Anatomical Echoes in Geometric Shapes

The revelatory nature of a present showcase is the way it follows these anatomical influences in pieces that initially appear purely non-representational. During the middle of the 1980s, Schubert produced a series of geometric paintings – trapeziums, as they came to be known. Contemporary critics categorized them under the trendy neo-geo label. Yet, the actual inspiration was found subsequently, when cataloguing Schubert’s estate.

“I inquired, how are these shapes created?” recalls a friend. “She explained simply: they represent a human face.” The signature tones – known among associates as her personal red and blue – were identical tints she’d been using to illustrate the two main arteries of the neck in a manual for surgical anatomy used across European medical faculties. “I realised that those two colours appeared at the same time,” the account notes. The geometric abstractions were, in fact, highly stylised human bodies – executed alongside her daily technical illustration work.
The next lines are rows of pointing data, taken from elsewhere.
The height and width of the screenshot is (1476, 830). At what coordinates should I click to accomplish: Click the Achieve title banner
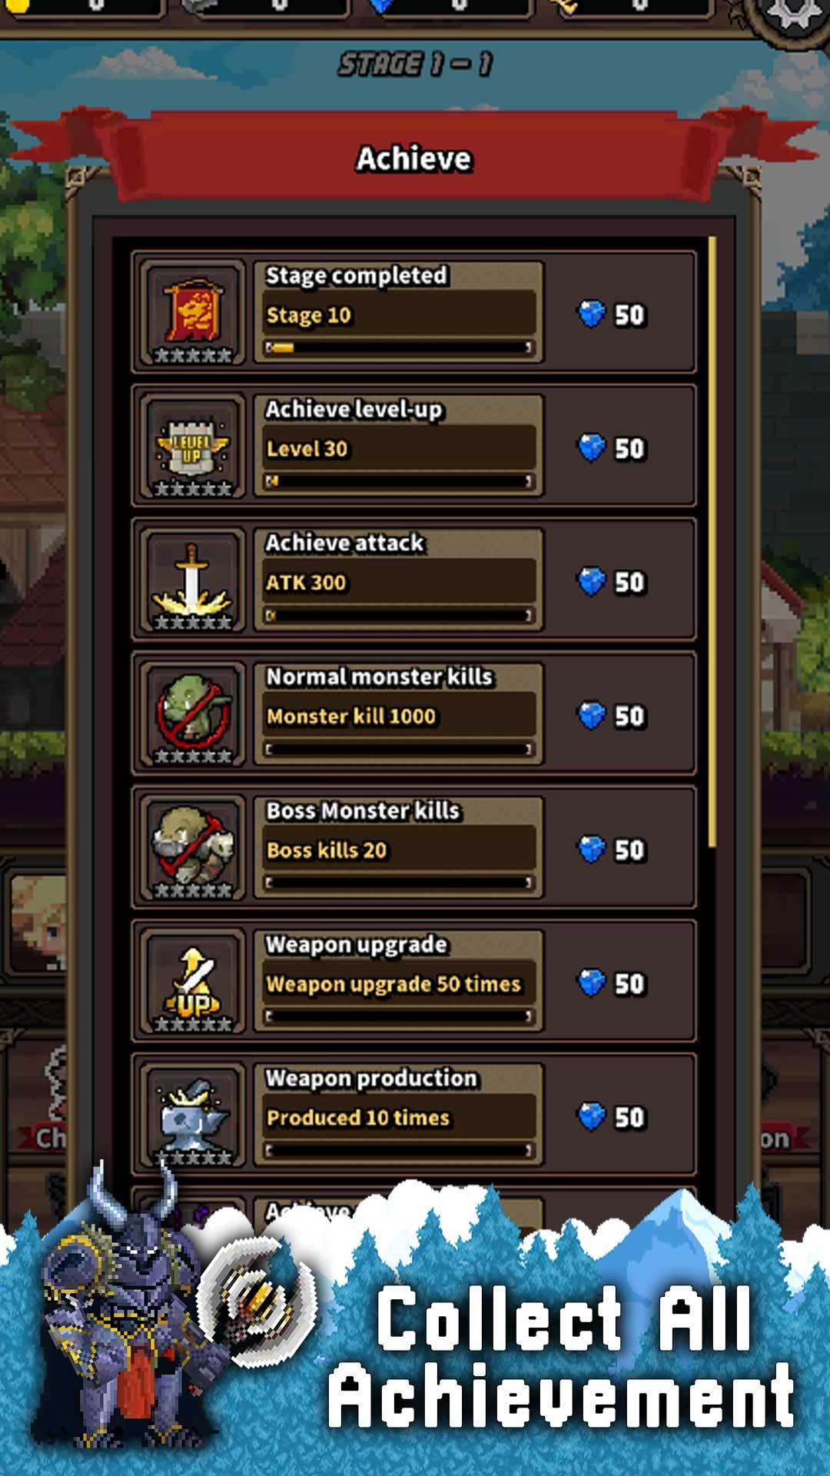(414, 158)
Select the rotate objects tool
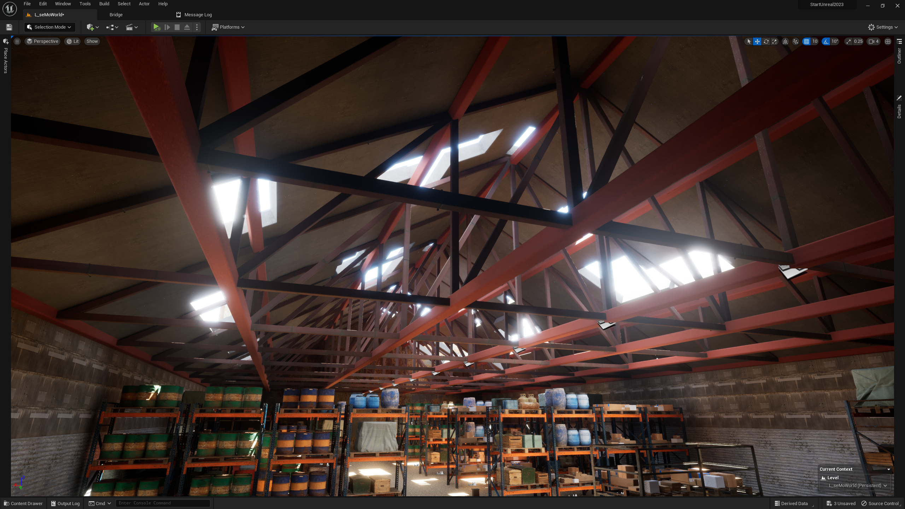This screenshot has width=905, height=509. (x=766, y=41)
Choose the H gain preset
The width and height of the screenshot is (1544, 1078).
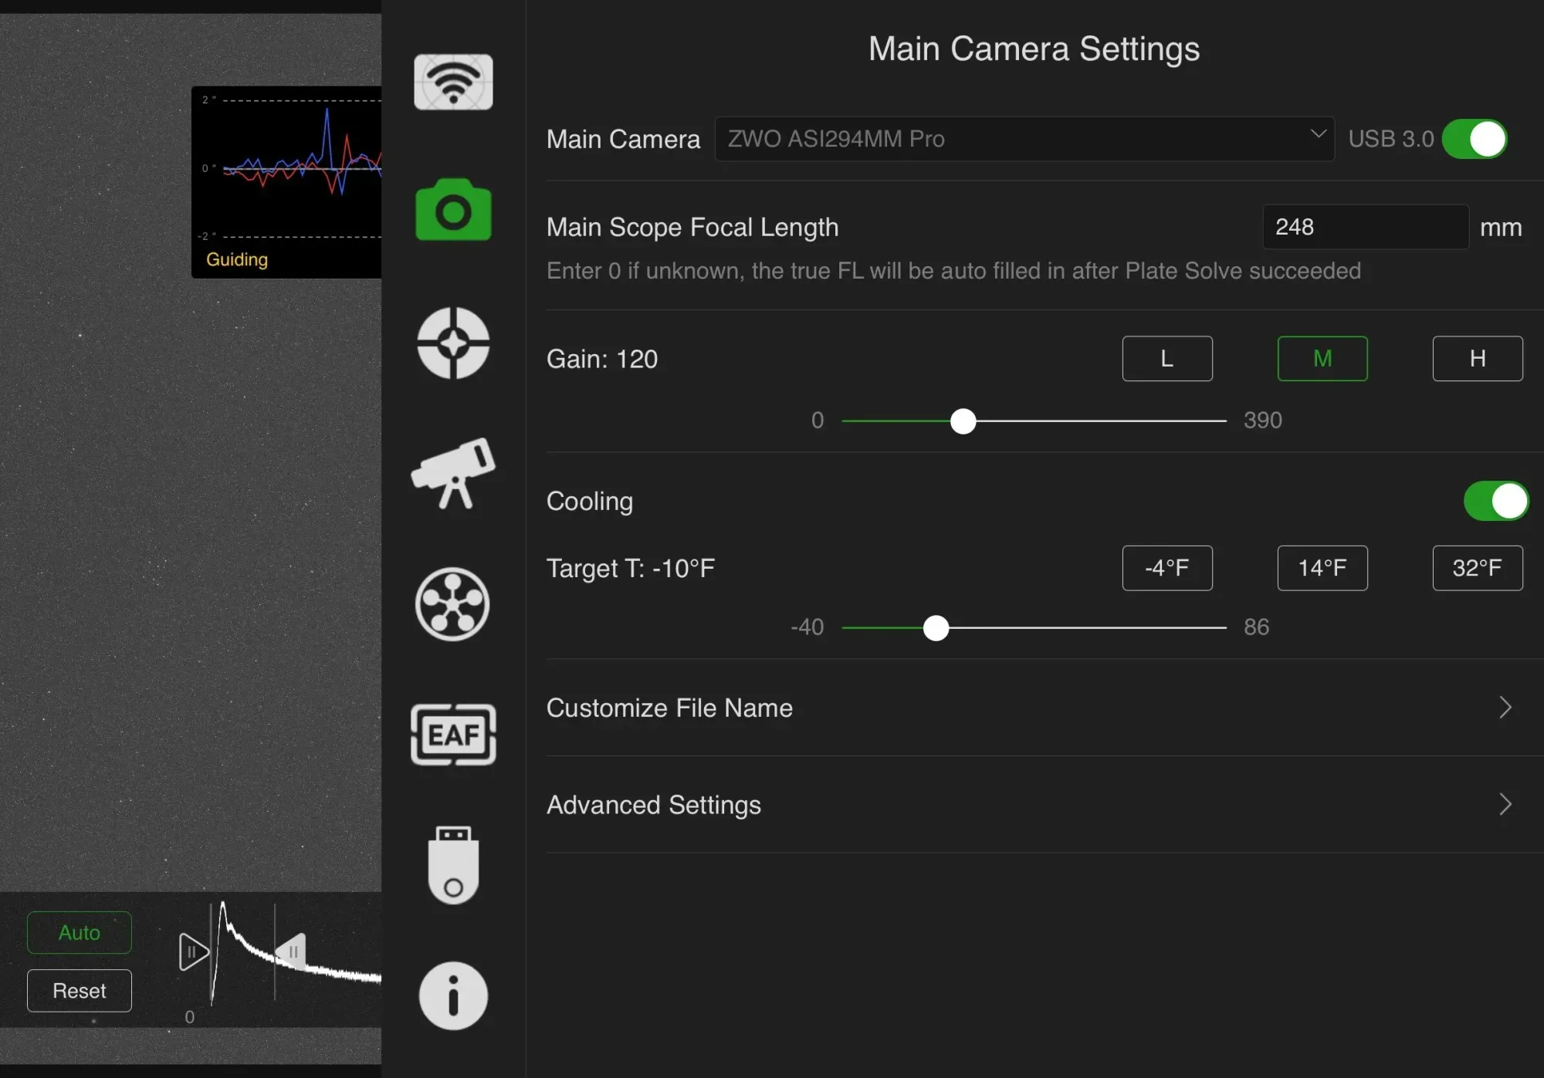pos(1477,359)
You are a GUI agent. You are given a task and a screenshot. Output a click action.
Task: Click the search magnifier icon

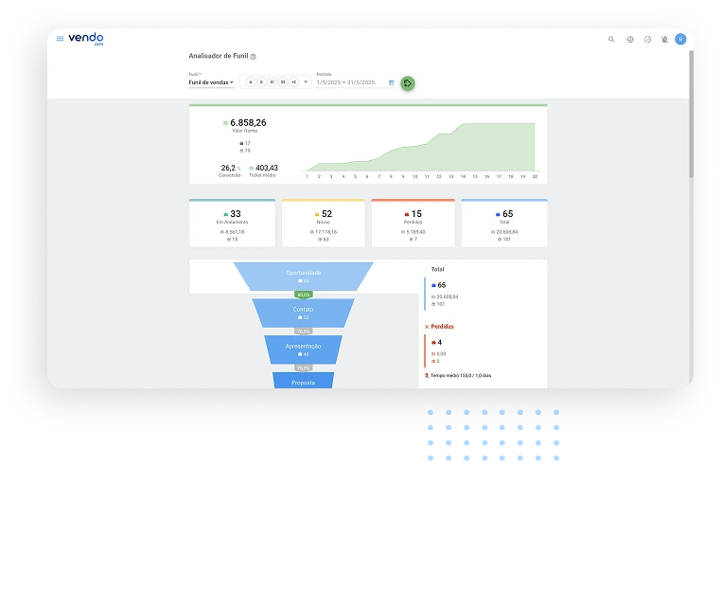(x=611, y=40)
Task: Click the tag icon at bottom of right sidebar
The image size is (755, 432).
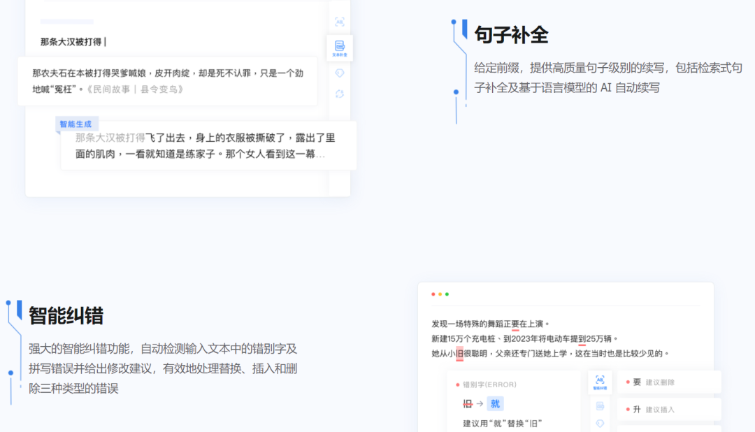Action: (x=600, y=425)
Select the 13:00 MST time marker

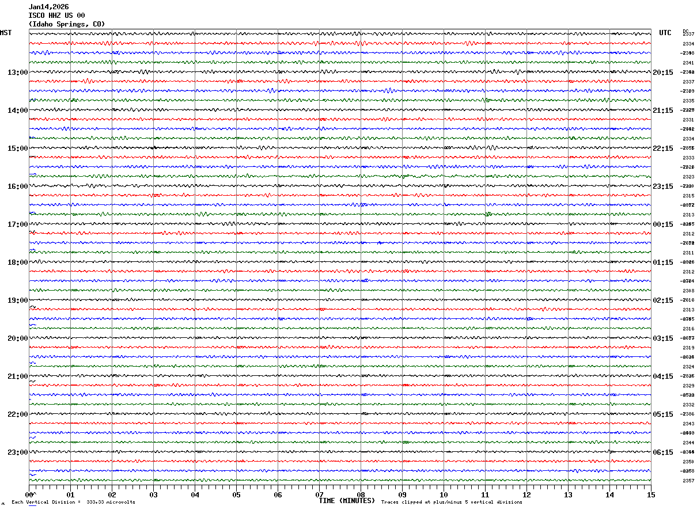pyautogui.click(x=17, y=73)
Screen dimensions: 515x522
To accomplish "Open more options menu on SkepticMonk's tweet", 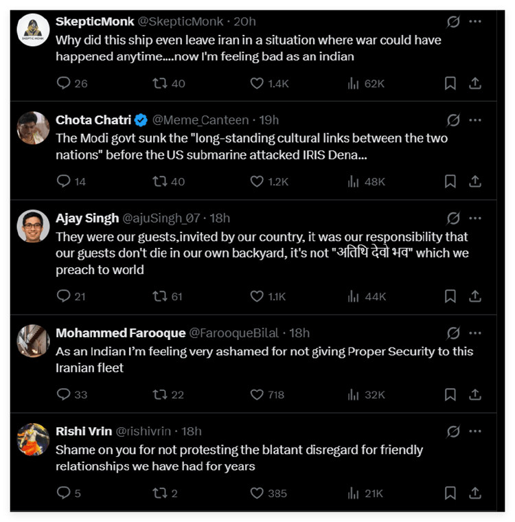I will pyautogui.click(x=475, y=21).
Embracing Ephemeral Elements

During the transition into the 1980s, Schubert’s practice took another turn. She began creating installations from branches bound with leather. She composed displays of skeletal fragments, flower parts, herbs and soot. Questioned about the move to natural substances, she expressed that the art world had become “barren theoretically”. She was driven to cross lines – to engage with truly ephemeral substances as an answer to conceptually sterile work.

An artwork dating to 1979, One Hundred Roses, saw her strip a hundred roses of their petals. She wove the stems into circles on the ground positioning the floral remnants in the center. When encountered during exhibition preparation, the piece retained its potency – the organic matter now fully desiccated yet astonishingly whole. “You can still smell the roses,” a commentator notes. “The hue has endured.”

An Elusive Creative Force

“I prefer to stay cryptic, to hide my intentions,” the artist shared in late-life discussions. Mystery was her method. At times, she showed inauthentic creations concealing genuine artworks beneath her bed. She eradicated specific works, leaving only signed photocopies in their place. Even with showings at prestigious exhibitions and receiving acclaim as an innovator, she conducted hardly any media talks and her output stayed mostly obscure internationally. A present retrospective marks her first significant external showcase.

Confronting the Violence of War

Subsequently, the nineties dawned with the outbreak of conflict. War came to her city. Schubert responded with a series of collages. She glued journalistic imagery and type onto surfaces. She duplicated and expanded them. Then she obscured the surface with paint – rectangular forms reminiscent of scanning lines. {Geometric forms obscured the images beneath|Angular shapes hid the pictures below|

Desiree Stewart
Desiree Stewart

A seasoned gaming analyst with over a decade of experience in the online casino industry, specializing in slot machine strategies.